> _ACTIVITY_
Exactly the lines from the one containing "You are a computer-use agent." through the end of the data, and nothing more, should be retyped; pictures stay out.

> _RECORDS PROVIDED_
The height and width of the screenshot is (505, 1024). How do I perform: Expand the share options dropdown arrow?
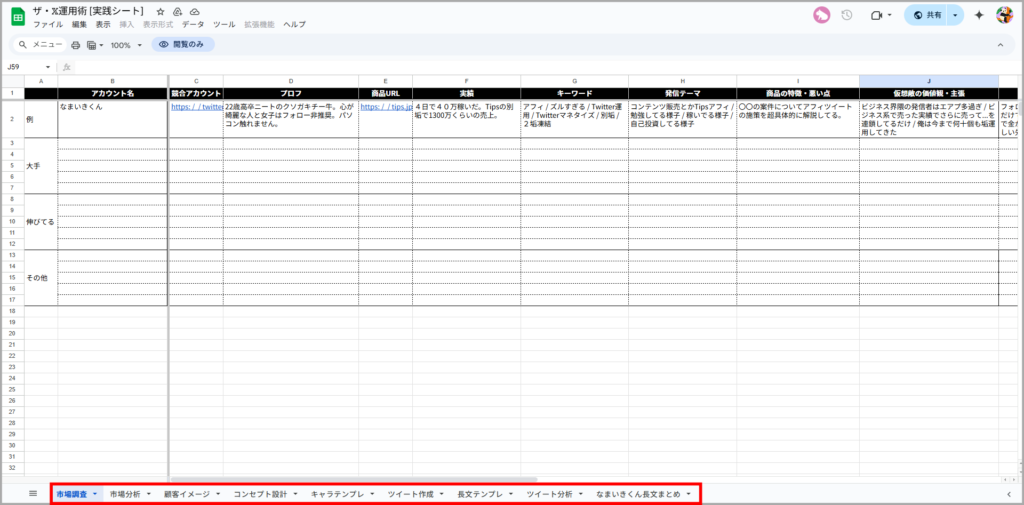pyautogui.click(x=954, y=15)
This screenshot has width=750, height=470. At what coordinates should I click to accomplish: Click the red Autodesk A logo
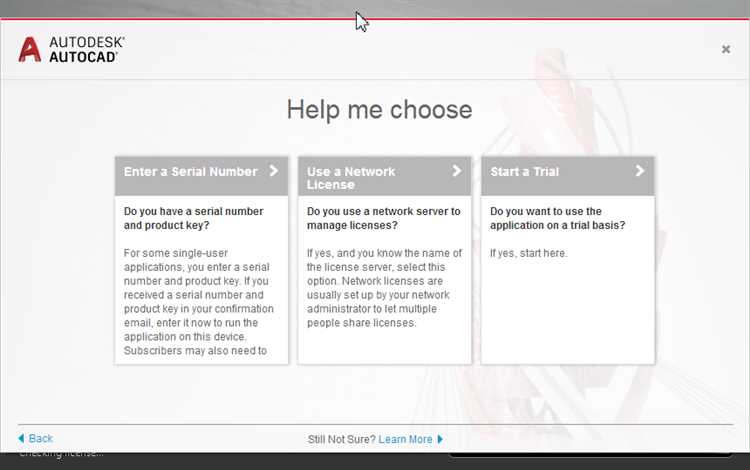[30, 50]
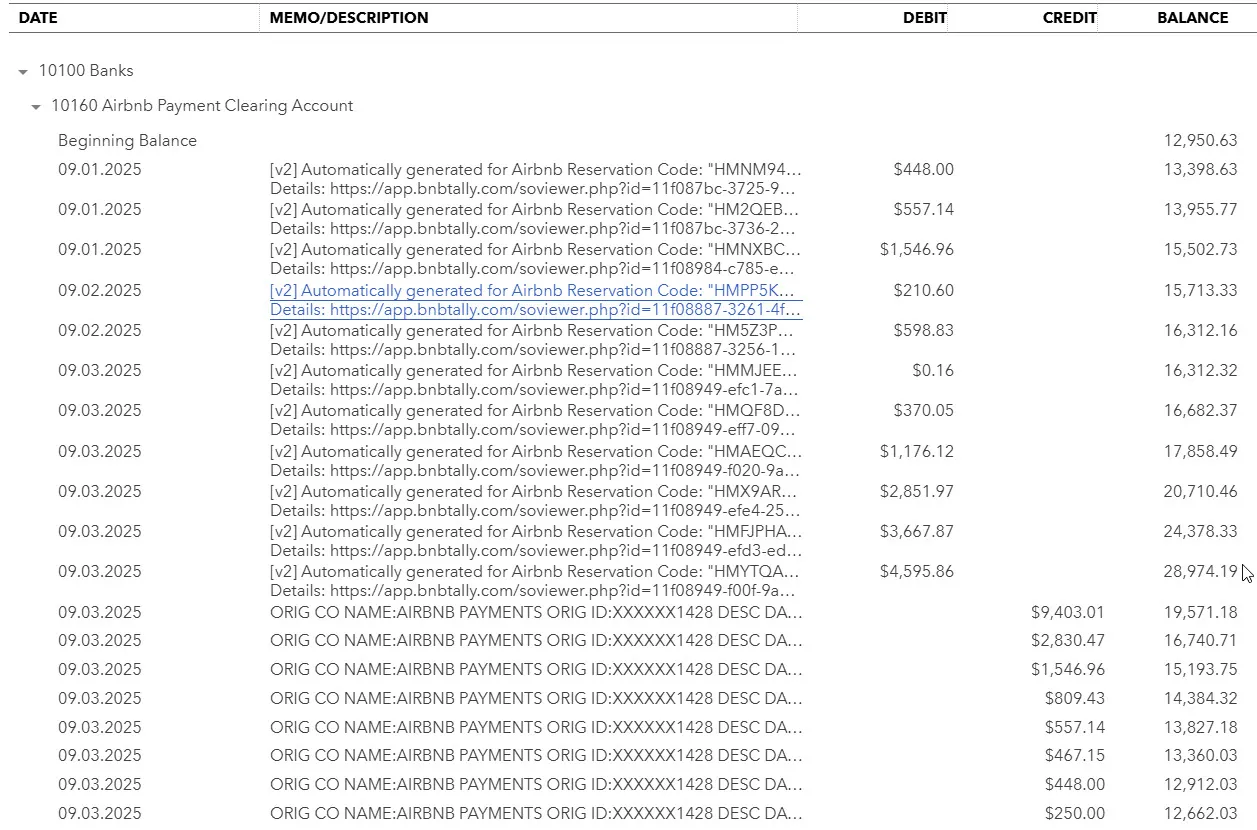1257x830 pixels.
Task: Click the $9,403.01 credit amount
Action: click(x=1067, y=612)
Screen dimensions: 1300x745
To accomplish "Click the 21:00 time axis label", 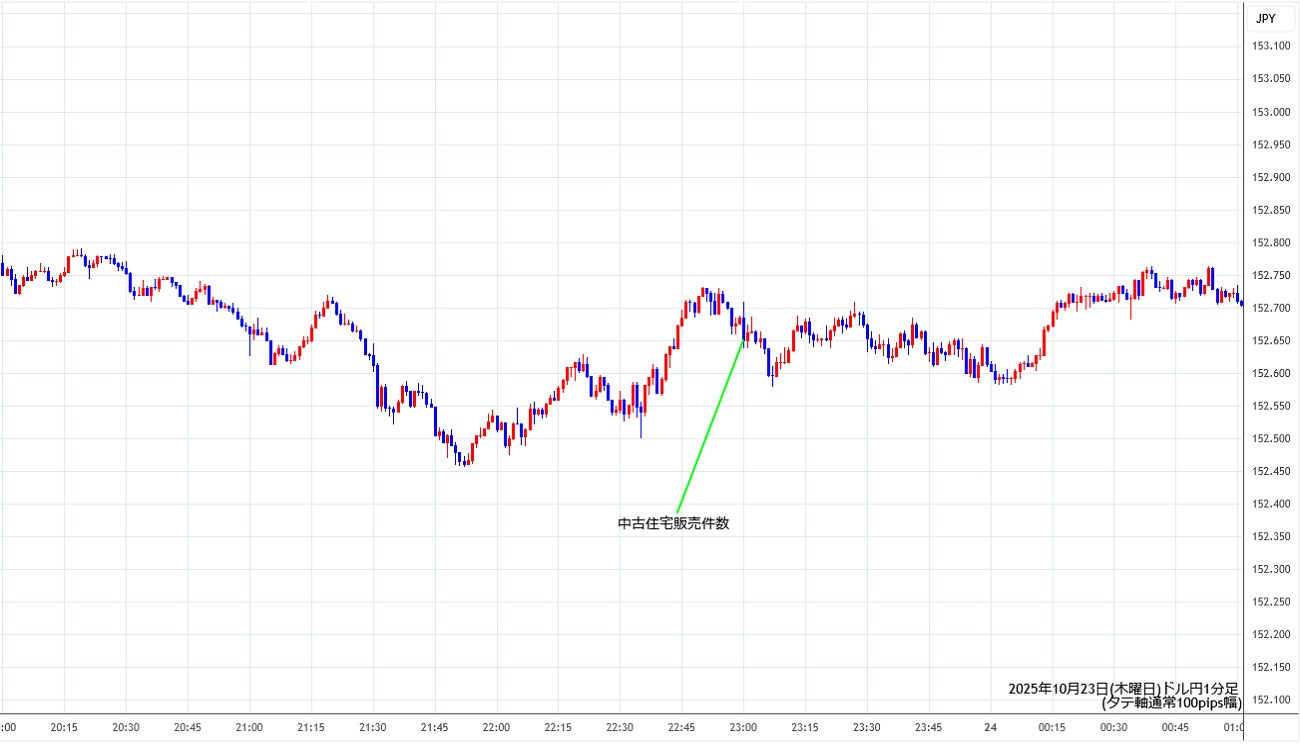I will click(x=249, y=728).
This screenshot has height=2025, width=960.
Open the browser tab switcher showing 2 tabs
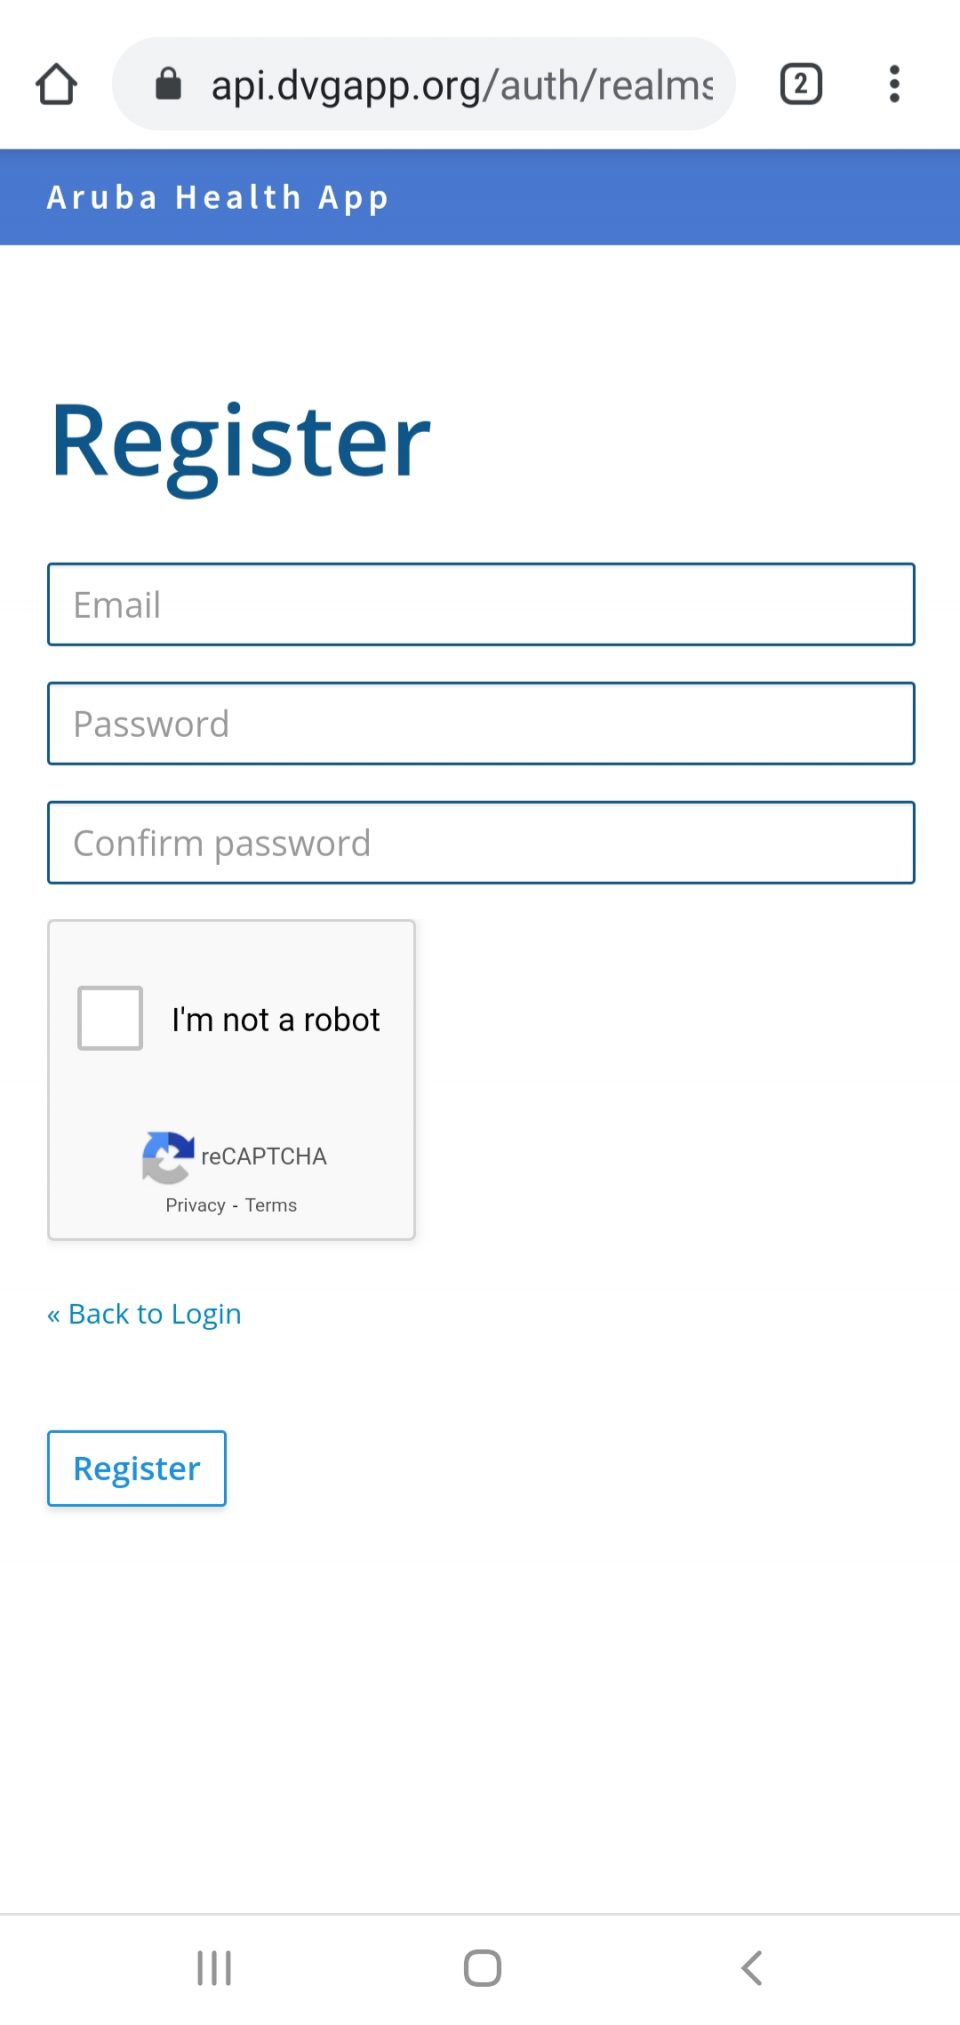pyautogui.click(x=799, y=83)
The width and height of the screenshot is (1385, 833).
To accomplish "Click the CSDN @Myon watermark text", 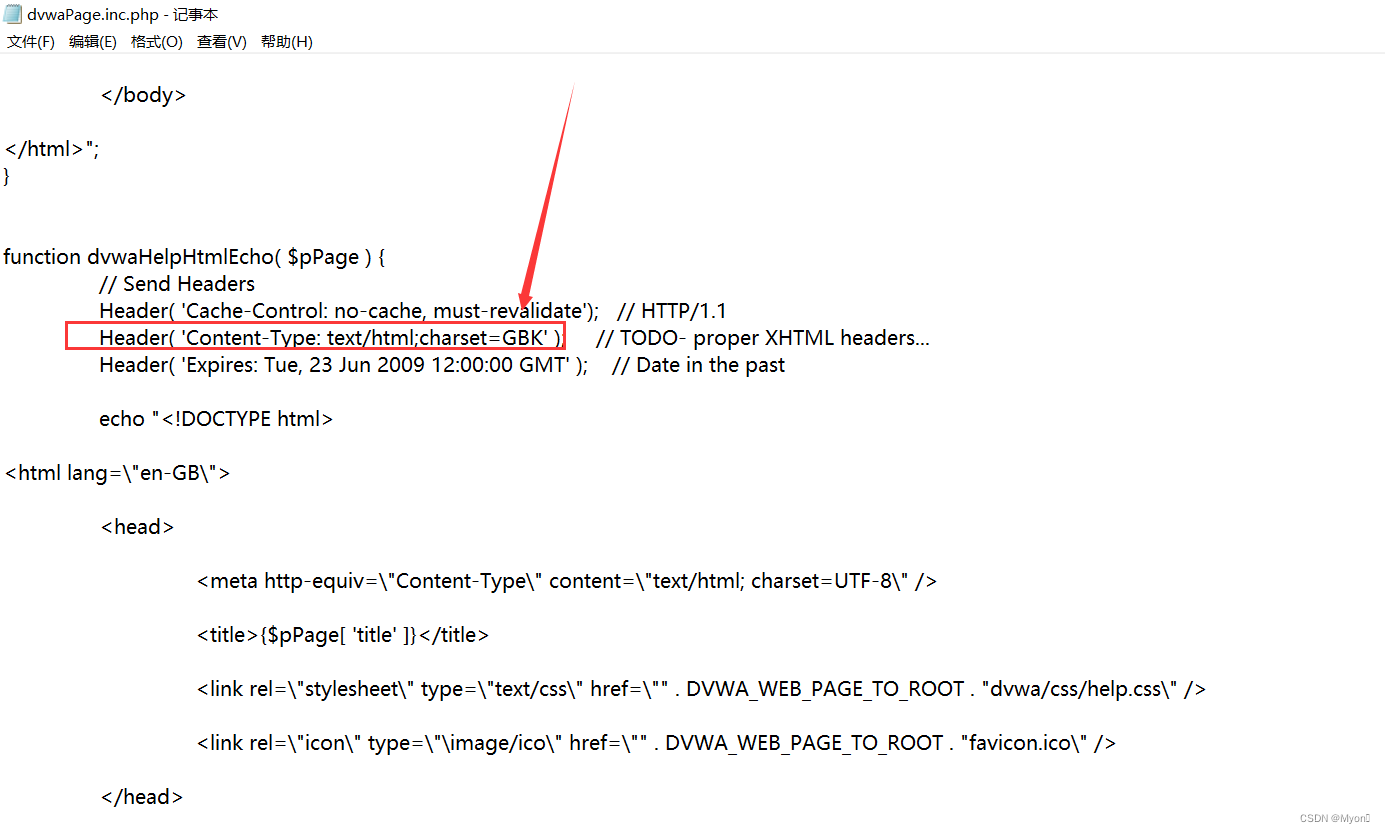I will point(1333,817).
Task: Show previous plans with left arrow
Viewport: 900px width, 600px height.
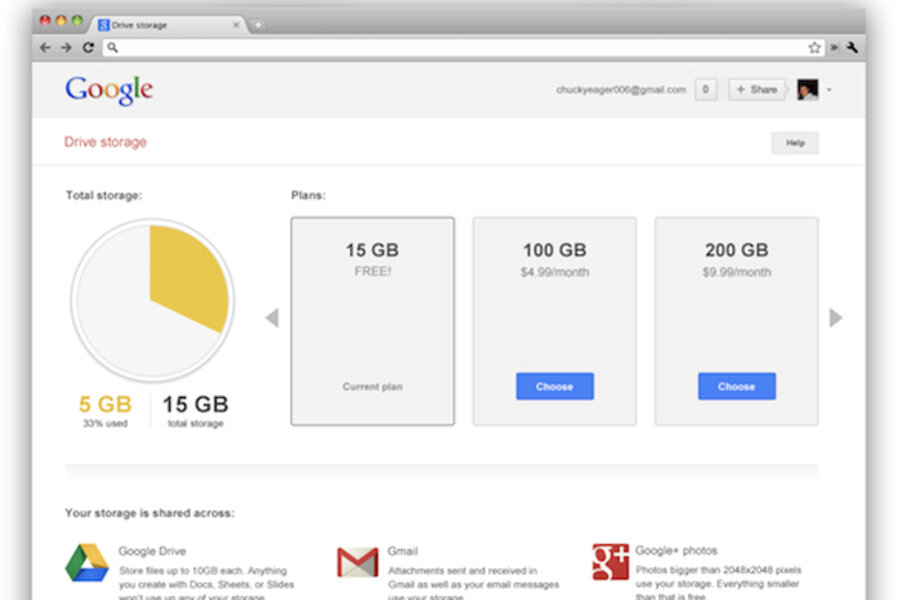Action: [271, 318]
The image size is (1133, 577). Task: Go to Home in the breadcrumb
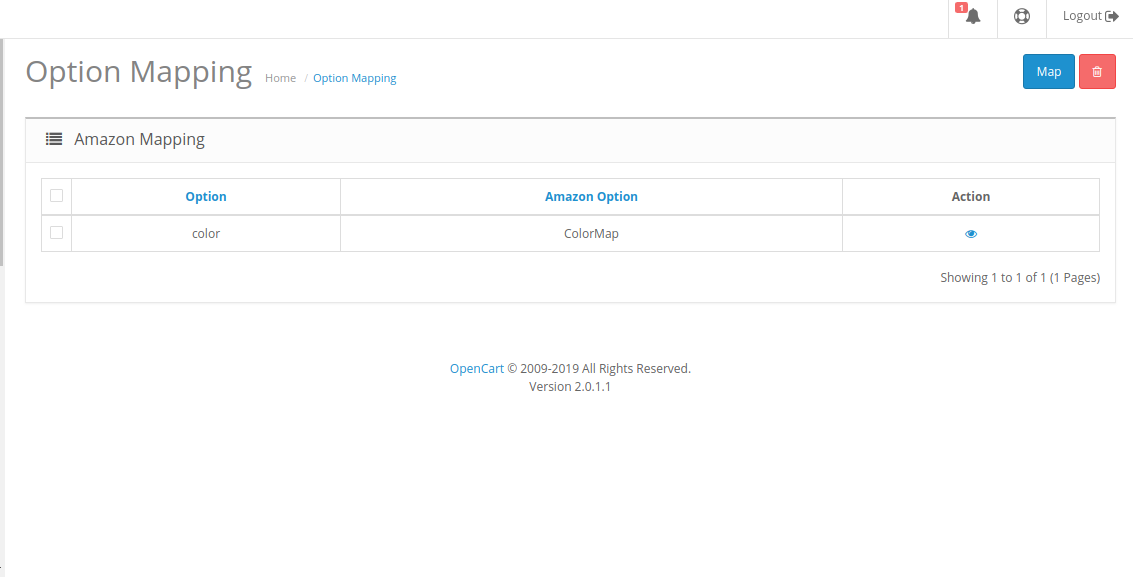(280, 78)
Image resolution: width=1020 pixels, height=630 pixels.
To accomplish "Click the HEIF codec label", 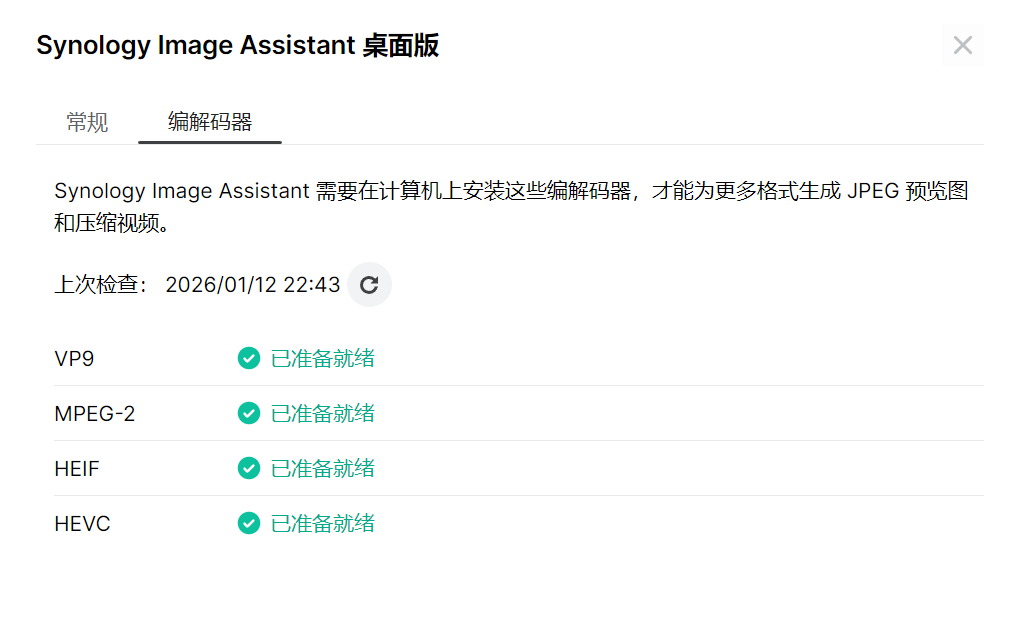I will 77,468.
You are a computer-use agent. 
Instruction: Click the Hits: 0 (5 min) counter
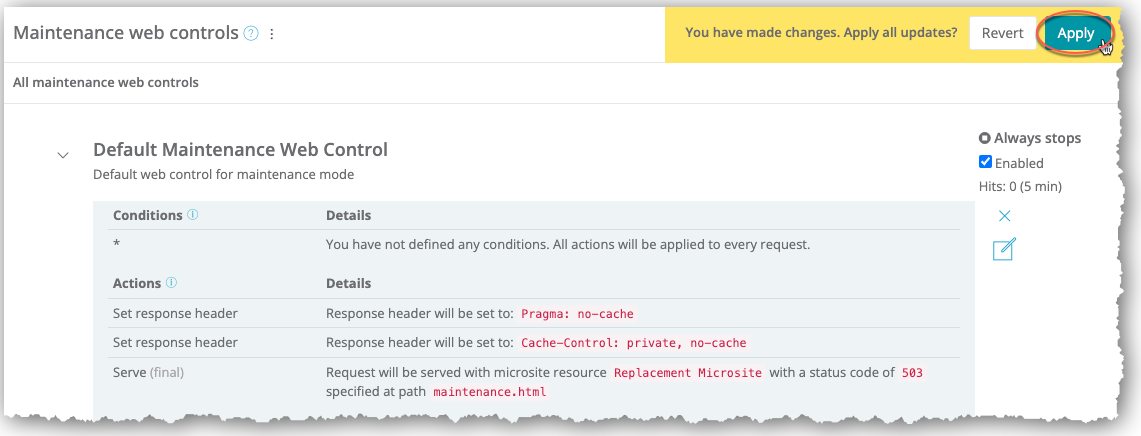1020,186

> _ANSWER SECTION_
You are a computer-use agent. 
Instruction: Click the Hits: 0 (5 min) counter
1020,186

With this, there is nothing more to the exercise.